Оказалось, что в аэропорту Палембанга меня никто не встречает. Но когда я справился, нет ли кого-нибудь из дипломатического корпуса, вопрос возымел действие: кто-то побежал звонить по телефону, кто-то завел со мной беседу, предложил кофе. Вскоре приехал директор здешнего департамента науки и культуры. Извинился, сказав, что ожидал меня позднее. Мы сели в его джип (другими машинами здесь почти не пользуются) и отправились в резиденцию местных властей, где договорились о встрече с губернатором на послезавтра (завтра в связи с каким-то военным праздником никто не будет заниматься делами).

Я рассказал о своих планах сотрудникам департамента науки и культуры, местному этнографу и директору музея. Говорил по-английски, вставляя индонезийские и немецкие слова. Директор департамента Мукминин со времен голландского господства свободно владеет немецким языком.
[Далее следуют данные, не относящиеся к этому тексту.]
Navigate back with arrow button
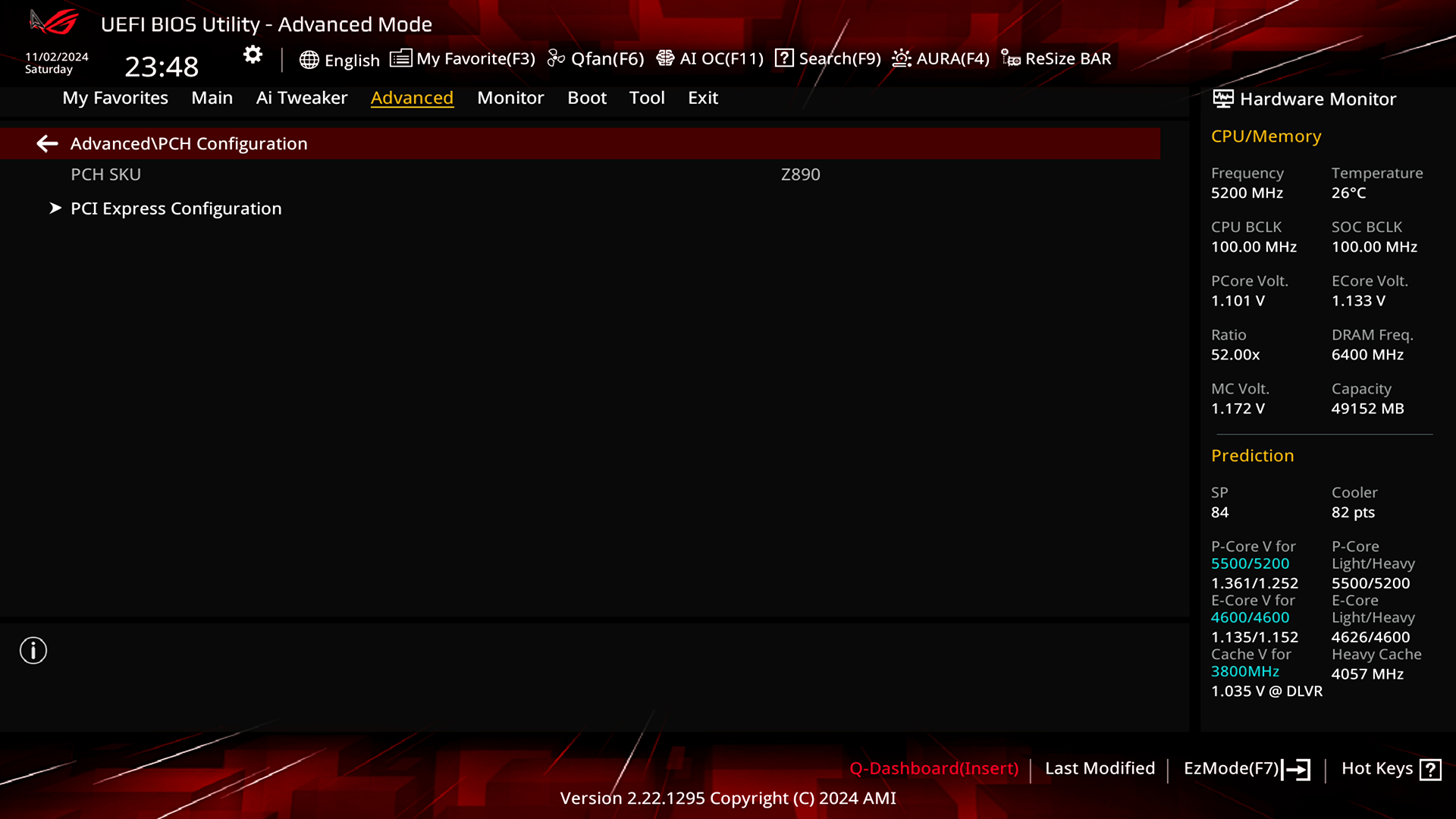Image resolution: width=1456 pixels, height=819 pixels. coord(47,143)
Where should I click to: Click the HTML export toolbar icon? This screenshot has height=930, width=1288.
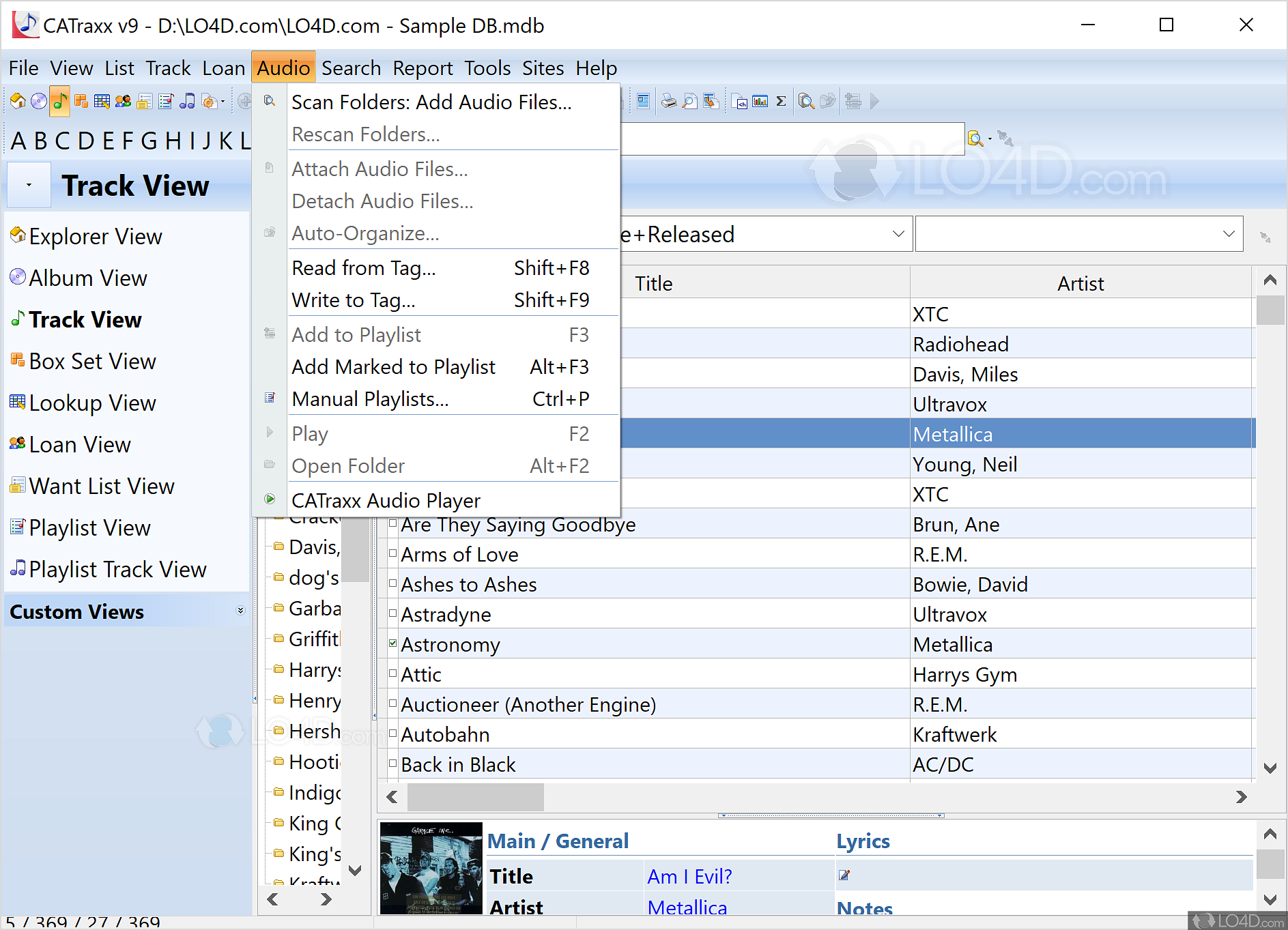click(739, 102)
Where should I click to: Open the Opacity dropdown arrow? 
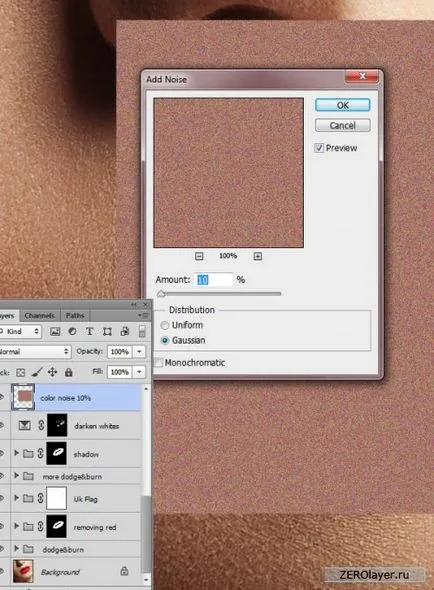(x=139, y=351)
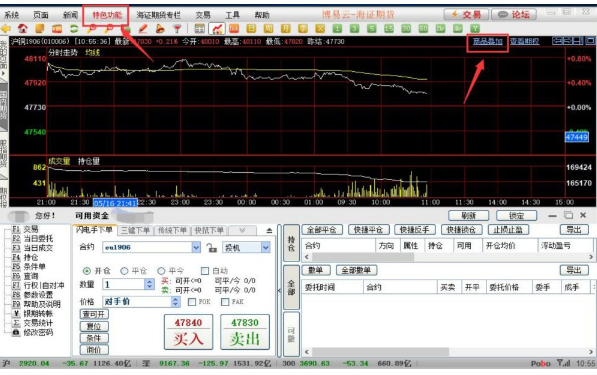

После встречи меня отвезли в правительственную гостиницу, где у входа стоит часовой, а несколько поодаль — танкетка, правда, без экипажа. Гостиница — часть какого-то большого комплекса, принадлежащего военным. Среди постояльцев многие носят военную форму.

Спать ложусь в роскошных апартаментах. В моем распоряжении небольшая гостиная, спальня с двумя кроватями, ванная комната. Отель с полным пансионом, причем к услугам гостей как индонезийская, так и европейская кухня. Я выбираю индонезийскую.

Оказывается, мне предстоит не просто нанести визит губернатору, а принять участие в совещании местных властей. Вхожу в зал, знакомлюсь с одним, потом с другим высшими сановниками. При появлении губернатора все встают. Произнеся несколько слов приветствия, губернатор предлагает в качестве рабочего языка английский. Мне предстоит рассказать о цели приезда, о планах дальнейшей работы. Чтобы подчеркнуть ее значимость, отмечаю, что ЛИПИ (учреждение в Индонезии типа Академии наук) заинтересована в результатах моего труда. В заключение еще раз говорю о важности сохранения традиционной культуры и вручаю губернатору куклу в польском национальном костюме. В итоге губернатор направляет меня к мэру, с которым я провожу очередную беседу, назавтра — еще одну. Все идет в истинно индонезийском темпе — пьем чай, беседуем, обсуждаем всевозможные варианты. Бог знает, до каких пор все это тянулось бы. Думаю, долго. Помог случай: придя в полное отчаяние, я уронил на пол фотографии из Богоников[2], прямо к ногам председательствовавшего на нашем заседании главного архитектора провинции, а он — один из ведущих мусульманских деятелей. Узнав, что в Польше есть мусульмане, архитектор очень удивился и охотно включился в разговор. Я пообещал ему прислать брошюру о польских мусульманах, после чего все сложные вопросы благополучно разрешились.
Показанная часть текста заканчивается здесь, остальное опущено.